Leider hatte ich schon länger nicht mehr mit ner NC zu tun  ... aber: 
Im Automatikbetrieb die Reglerfreigabe weg nehmen ist auch gemein! Ist das eine HW- oder SW-Freigabe?
HW: Klassiker ... Wackler?
SW: Nach WKZ-Wechsel, dass bedeutet ja, man kann den Fehler schon mal etwas eingrenzen?


----------



## gravieren (25 Juli 2013)

Hi

Kommen zusätzliche Fehlermeldungen   ?

Das könnte ein "Folgefehler" zu einem Fehler sein.


Mach doch mal ein Foto von allen Fehlern und Meldungen  sobald er Auftritt !


PLZ  ?

Gruß


----------



## büchse der pandora (26 Juli 2013)

Vielen Dank für die schnelle Antwort!!

Also aus der PLC kommt es nicht, daran habe ich auch zuerst gedacht und alle Reglerfreigaben mit SR-Flipflops kontrolliert. Es dürfte also ein Hardwareproblem sein. Ist es möglich, dass bei den Spindeln die Geber schneller den Geist aufgeben?

Ein Folgefehler ist die fehlende Reglerfreigabe  leider nicht, es ist immer der erste Fehler. Danach kommen nur noch Achs-Freigabemeldungen die wohl erst durch die fehlende Reglerfreigabe ausgelöst werden.

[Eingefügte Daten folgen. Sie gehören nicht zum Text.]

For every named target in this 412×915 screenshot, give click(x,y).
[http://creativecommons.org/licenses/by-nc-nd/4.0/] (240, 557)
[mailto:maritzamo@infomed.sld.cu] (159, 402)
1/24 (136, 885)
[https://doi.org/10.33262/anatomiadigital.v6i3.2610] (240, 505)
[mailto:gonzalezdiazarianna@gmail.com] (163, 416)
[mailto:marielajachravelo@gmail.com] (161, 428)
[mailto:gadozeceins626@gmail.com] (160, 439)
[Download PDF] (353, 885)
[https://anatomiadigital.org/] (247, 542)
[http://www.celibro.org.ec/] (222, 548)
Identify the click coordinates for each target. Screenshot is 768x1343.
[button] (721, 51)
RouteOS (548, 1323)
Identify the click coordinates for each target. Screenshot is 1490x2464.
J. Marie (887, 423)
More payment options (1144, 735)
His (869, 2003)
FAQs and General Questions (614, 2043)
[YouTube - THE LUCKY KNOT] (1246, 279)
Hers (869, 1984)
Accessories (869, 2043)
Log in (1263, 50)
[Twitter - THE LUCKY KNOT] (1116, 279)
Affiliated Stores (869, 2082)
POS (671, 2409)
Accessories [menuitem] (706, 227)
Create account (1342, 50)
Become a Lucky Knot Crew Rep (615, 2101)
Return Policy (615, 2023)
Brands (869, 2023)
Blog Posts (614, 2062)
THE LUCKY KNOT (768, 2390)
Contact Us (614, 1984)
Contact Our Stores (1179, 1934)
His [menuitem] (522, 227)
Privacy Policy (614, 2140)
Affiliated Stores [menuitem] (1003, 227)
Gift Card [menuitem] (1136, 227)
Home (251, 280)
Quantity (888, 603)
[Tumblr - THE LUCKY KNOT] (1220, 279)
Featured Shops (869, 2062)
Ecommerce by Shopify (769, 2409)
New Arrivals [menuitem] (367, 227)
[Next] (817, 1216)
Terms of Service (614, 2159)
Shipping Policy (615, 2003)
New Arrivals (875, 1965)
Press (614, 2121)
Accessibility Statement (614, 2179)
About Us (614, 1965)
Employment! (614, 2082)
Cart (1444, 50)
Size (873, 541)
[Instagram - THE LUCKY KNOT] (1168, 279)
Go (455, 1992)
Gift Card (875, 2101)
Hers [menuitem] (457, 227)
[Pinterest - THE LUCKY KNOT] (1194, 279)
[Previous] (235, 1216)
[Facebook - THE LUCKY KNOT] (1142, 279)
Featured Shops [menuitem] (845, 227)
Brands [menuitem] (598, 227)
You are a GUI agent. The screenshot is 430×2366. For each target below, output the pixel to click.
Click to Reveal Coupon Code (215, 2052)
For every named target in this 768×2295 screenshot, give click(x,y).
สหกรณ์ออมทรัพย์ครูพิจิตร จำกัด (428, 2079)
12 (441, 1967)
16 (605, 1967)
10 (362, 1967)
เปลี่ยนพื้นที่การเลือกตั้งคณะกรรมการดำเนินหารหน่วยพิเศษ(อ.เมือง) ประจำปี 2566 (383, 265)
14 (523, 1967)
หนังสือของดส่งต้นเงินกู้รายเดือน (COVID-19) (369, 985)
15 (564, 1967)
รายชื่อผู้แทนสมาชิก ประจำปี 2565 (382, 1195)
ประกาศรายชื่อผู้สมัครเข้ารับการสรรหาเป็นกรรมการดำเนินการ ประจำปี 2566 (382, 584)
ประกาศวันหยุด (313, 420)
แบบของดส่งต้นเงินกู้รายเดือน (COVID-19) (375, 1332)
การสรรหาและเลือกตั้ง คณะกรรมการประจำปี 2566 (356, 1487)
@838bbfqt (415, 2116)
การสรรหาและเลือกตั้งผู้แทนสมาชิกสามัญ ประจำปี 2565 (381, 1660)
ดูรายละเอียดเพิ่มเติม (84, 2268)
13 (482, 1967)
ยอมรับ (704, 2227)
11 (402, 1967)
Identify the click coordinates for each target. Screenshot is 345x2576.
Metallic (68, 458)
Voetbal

Ich muss wohl noch hinzufügen das alle 5 Maschinen ein identisches Programm haben und auch die gleichen Macken aufweisen. Man könnte meinen das müsse aus der Software kommen aber die Fehler sind erst nach einer gewissen Zeit aufgetreten und häufen sich nun. 

Noch irgendwelche Ideen?


----------



## gravieren (26 Juli 2013)

Hi


büchse der pandora schrieb:


> Also aus der PLC kommt es nicht, daran habe ich auch zuerst gedacht und alle Reglerfreigaben mit SR-Flipflops kontrolliert.


Sag doch mal, was du kontroliert hast  ?




büchse der pandora schrieb:


> Es dürfte also ein Hardwareproblem sein. Ist es möglich, dass bei den Spindeln die Geber schneller den Geist aufgeben?


Drehgeber defekt  --> Fehler Hardware Messkreisfehler.
Hast du eine solche Meldung ?




büchse der pandora schrieb:


> Ein Folgefehler ist die fehlende Reglerfreigabe leider nicht, es ist immer der erste Fehler.
> Danach kommen nur noch Achs-Freigabemeldungen die wohl erst durch die fehlende Reglerfreigabe ausgelöst werden.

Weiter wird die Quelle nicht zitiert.